> [JOB] Copy out the listing below word for word, keeping every line in its original order.

> [RECORDS PROVIDED]
=======

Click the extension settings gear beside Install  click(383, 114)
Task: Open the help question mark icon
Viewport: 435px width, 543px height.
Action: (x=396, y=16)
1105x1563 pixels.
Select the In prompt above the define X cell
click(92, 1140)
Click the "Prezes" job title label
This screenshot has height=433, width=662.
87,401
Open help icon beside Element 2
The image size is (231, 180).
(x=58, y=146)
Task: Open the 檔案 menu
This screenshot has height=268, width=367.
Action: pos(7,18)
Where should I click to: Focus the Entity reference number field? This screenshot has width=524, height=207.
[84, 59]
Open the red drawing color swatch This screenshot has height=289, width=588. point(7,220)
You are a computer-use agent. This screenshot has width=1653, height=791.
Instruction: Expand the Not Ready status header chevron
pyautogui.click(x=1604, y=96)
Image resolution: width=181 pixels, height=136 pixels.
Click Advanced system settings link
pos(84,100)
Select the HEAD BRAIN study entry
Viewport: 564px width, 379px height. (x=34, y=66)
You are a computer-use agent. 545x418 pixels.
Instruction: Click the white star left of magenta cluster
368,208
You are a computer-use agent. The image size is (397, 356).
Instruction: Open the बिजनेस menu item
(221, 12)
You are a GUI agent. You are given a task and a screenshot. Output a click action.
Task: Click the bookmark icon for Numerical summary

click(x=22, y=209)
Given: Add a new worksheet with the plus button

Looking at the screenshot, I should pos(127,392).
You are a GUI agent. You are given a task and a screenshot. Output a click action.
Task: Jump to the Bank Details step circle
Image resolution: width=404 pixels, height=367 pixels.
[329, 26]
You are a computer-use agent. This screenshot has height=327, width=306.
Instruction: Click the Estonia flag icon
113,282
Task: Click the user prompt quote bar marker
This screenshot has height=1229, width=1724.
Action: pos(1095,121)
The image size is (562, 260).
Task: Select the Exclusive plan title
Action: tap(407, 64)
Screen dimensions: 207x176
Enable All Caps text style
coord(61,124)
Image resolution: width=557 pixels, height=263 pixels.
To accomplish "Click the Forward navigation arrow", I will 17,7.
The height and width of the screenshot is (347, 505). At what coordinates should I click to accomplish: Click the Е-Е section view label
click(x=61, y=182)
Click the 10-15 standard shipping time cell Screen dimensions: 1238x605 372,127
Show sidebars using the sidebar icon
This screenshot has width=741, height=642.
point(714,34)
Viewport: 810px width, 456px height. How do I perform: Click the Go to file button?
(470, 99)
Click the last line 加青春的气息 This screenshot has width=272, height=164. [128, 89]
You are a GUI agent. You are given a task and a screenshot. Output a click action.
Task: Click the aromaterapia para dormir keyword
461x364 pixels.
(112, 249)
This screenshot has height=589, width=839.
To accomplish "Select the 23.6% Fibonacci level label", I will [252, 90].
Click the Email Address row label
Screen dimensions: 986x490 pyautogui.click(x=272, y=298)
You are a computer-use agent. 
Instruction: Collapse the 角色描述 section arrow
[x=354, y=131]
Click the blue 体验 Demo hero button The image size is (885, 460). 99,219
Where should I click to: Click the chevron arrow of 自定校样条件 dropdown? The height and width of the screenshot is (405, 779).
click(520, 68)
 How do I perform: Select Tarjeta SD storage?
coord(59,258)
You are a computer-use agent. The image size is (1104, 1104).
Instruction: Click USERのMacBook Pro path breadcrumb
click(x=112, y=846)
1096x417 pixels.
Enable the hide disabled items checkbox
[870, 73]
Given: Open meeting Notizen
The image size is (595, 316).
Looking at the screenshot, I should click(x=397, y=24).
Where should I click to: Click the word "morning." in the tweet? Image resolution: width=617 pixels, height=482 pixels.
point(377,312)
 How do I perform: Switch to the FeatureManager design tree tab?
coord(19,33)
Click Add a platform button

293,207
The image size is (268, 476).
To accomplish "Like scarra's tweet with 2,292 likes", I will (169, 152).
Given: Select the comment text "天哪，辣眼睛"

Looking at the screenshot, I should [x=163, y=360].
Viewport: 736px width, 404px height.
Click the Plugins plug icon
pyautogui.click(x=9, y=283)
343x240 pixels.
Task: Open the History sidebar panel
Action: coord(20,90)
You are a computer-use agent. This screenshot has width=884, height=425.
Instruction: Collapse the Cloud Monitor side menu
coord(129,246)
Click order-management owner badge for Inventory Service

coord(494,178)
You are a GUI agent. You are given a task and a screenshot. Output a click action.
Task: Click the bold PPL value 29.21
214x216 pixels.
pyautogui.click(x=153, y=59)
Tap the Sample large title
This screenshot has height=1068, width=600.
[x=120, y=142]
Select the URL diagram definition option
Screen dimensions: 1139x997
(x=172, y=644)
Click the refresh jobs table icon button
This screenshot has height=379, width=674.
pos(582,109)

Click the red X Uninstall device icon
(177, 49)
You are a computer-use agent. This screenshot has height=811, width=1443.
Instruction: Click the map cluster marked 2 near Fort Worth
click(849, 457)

=======

> [FULL ANSWER]
Click the extension settings gear beside Install  click(383, 114)
Task: Open the help question mark icon
Viewport: 435px width, 543px height.
Action: (x=396, y=16)
1105x1563 pixels.
Select the In prompt above the define X cell
click(92, 1140)
Click the "Prezes" job title label
This screenshot has height=433, width=662.
87,401
Open help icon beside Element 2
The image size is (231, 180).
(x=58, y=146)
Task: Open the 檔案 menu
This screenshot has height=268, width=367.
Action: pos(7,18)
Where should I click to: Focus the Entity reference number field? This screenshot has width=524, height=207.
[84, 59]
Open the red drawing color swatch This screenshot has height=289, width=588. point(7,220)
You are a computer-use agent. This screenshot has width=1653, height=791.
Instruction: Expand the Not Ready status header chevron
pyautogui.click(x=1604, y=96)
Image resolution: width=181 pixels, height=136 pixels.
Click Advanced system settings link
pos(84,100)
Select the HEAD BRAIN study entry
Viewport: 564px width, 379px height. (x=34, y=66)
You are a computer-use agent. 545x418 pixels.
Instruction: Click the white star left of magenta cluster
368,208
You are a computer-use agent. The image size is (397, 356).
Instruction: Open the बिजनेस menu item
(221, 12)
You are a GUI agent. You are given a task and a screenshot. Output a click action.
Task: Click the bookmark icon for Numerical summary

click(x=22, y=209)
Given: Add a new worksheet with the plus button

Looking at the screenshot, I should pos(127,392).
You are a GUI agent. You are given a task and a screenshot. Output a click action.
Task: Jump to the Bank Details step circle
Image resolution: width=404 pixels, height=367 pixels.
[329, 26]
You are a computer-use agent. This screenshot has height=327, width=306.
Instruction: Click the Estonia flag icon
113,282
Task: Click the user prompt quote bar marker
This screenshot has height=1229, width=1724.
Action: pos(1095,121)
The image size is (562, 260).
Task: Select the Exclusive plan title
Action: tap(407, 64)
Screen dimensions: 207x176
Enable All Caps text style
coord(61,124)
Image resolution: width=557 pixels, height=263 pixels.
To accomplish "Click the Forward navigation arrow", I will 17,7.
The height and width of the screenshot is (347, 505). At what coordinates should I click to accomplish: Click the Е-Е section view label
click(x=61, y=182)
Click the 10-15 standard shipping time cell Screen dimensions: 1238x605 372,127
Show sidebars using the sidebar icon
This screenshot has width=741, height=642.
point(714,34)
Viewport: 810px width, 456px height. How do I perform: Click the Go to file button?
(470, 99)
Click the last line 加青春的气息 This screenshot has width=272, height=164. [128, 89]
You are a GUI agent. You are given a task and a screenshot. Output a click action.
Task: Click the aromaterapia para dormir keyword
461x364 pixels.
(112, 249)
This screenshot has height=589, width=839.
To accomplish "Select the 23.6% Fibonacci level label", I will [252, 90].
Click the Email Address row label
Screen dimensions: 986x490 pyautogui.click(x=272, y=298)
You are a computer-use agent. 
Instruction: Collapse the 角色描述 section arrow
[x=354, y=131]
Click the blue 体验 Demo hero button The image size is (885, 460). 99,219
Where should I click to: Click the chevron arrow of 自定校样条件 dropdown? The height and width of the screenshot is (405, 779).
click(520, 68)
 How do I perform: Select Tarjeta SD storage?
coord(59,258)
You are a computer-use agent. The image size is (1104, 1104).
Instruction: Click USERのMacBook Pro path breadcrumb
click(x=112, y=846)
1096x417 pixels.
Enable the hide disabled items checkbox
[870, 73]
Given: Open meeting Notizen
The image size is (595, 316).
Looking at the screenshot, I should click(x=397, y=24).
Where should I click to: Click the word "morning." in the tweet? Image resolution: width=617 pixels, height=482 pixels.
point(377,312)
 How do I perform: Switch to the FeatureManager design tree tab?
coord(19,33)
Click Add a platform button

293,207
The image size is (268, 476).
To accomplish "Like scarra's tweet with 2,292 likes", I will (169, 152).
Given: Select the comment text "天哪，辣眼睛"

Looking at the screenshot, I should [x=163, y=360].
Viewport: 736px width, 404px height.
Click the Plugins plug icon
pyautogui.click(x=9, y=283)
343x240 pixels.
Task: Open the History sidebar panel
Action: coord(20,90)
You are a computer-use agent. This screenshot has width=884, height=425.
Instruction: Collapse the Cloud Monitor side menu
coord(129,246)
Click order-management owner badge for Inventory Service

coord(494,178)
You are a GUI agent. You are given a task and a screenshot. Output a click action.
Task: Click the bold PPL value 29.21
214x216 pixels.
pyautogui.click(x=153, y=59)
Tap the Sample large title
This screenshot has height=1068, width=600.
[x=120, y=142]
Select the URL diagram definition option
Screen dimensions: 1139x997
(x=172, y=644)
Click the refresh jobs table icon button
This screenshot has height=379, width=674.
pos(582,109)

Click the red X Uninstall device icon
(177, 49)
You are a computer-use agent. This screenshot has height=811, width=1443.
Instruction: Click the map cluster marked 2 near Fort Worth
click(849, 457)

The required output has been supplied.